# Opi nail polish



## barbi53657 (Aug 19, 2005)

ARe they worth the price do they last longer than other polishes?


----------



## girl_geek (Aug 19, 2005)

I have never tried OPI but I thought I'd give you another recommendation if you don't want to spend the money: I can make any drugstore nail polish last for a full week if I use Sally Hansen's Maximum Adhesion Basecoat and (probably most importantly) Sally Hansen's No-Chip Acrylic Topcoat! Before I found these products, all my nail polish would start chipping in 2-3 days, even with other Sally Hansen topcoats. But this stuff makes it last forever -- I even used this topcoat and basecoat at my wedding, and after a full 8 days of decorating the church, the actual wedding, and then swimming in the ocean every day on the honeymoon, my nails were still barely chipped! I was amazed!


----------



## ikebana (Aug 19, 2005)

I love OPI nail polish, but you can get similar colors and varnishes from the drugstore for more than half the price



!!


----------



## quelinda (Aug 19, 2005)

Yeap they are worth the money.

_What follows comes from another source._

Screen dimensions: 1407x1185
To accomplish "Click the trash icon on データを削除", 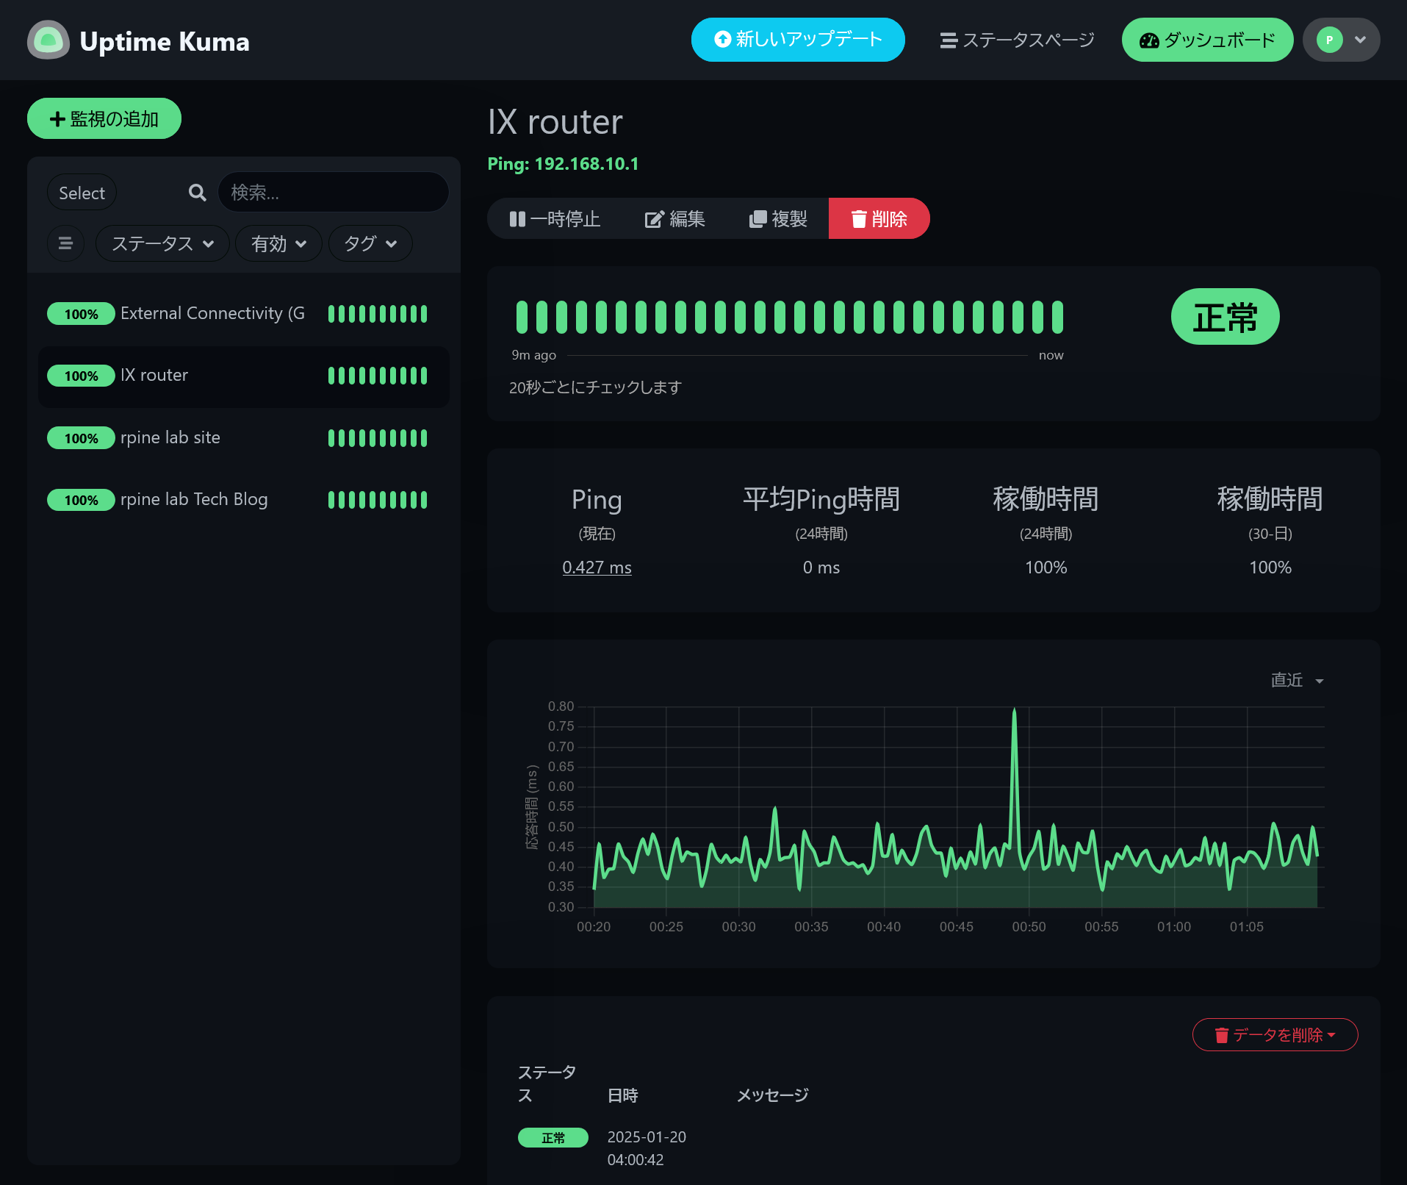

The bottle will last you without gumming up for about 2-3 years, plus the colors are vibrante. Most cheap drug store polish will last you that summer/winter and you will have to replace the following year. If you have the money get it, if not hey pick up some Wet n' Wild.


----------



## LuckyMe (Aug 20, 2005)

You can check them out very inexpesively if you want to visit my thread:

https://forum.makeuptalk.com/showthread.php?t=10272


----------



## eightthirty (Aug 20, 2005)

Originally Posted by *barbi53657* ARe they worth the price do they last longer than other polishes? They have formeldehyde in them. I would try Sinful Colors available at your local drugstore.


----------



## Laura (Aug 20, 2005)

I only have one but i'm having problems with the polish chipping after 2 days even when i use a base coat &amp; top coat. I'm gonna check out some Sally Hansen polishes next because i've heard they're very good


----------



## girl_geek (Aug 20, 2005)

Originally Posted by *quelinda* Yeap they are worth the money. The bottle will last you without gumming up for about 2-3 years, plus the colors are vibrante. Most cheap drug store polish will last you that summer/winter and you will have to replace the following year. If you have the money get it, if not hey pick up some Wet n' Wild. That's weird, I've used a lot of drugstore polishes in several brands (I had a rather large collection in high school, now I've narrowed it down to fewer colors), but all of them lasted several years, usually 4-5, before they started getting thick and sticky! Not long ago I threw away the last of my polishes from high school, and I graduated from high school 6 years ago!
If you have problems with polishes lasting, I've heard keeping them in the refrigerator makes them last longer, though I've never tried it myself!


----------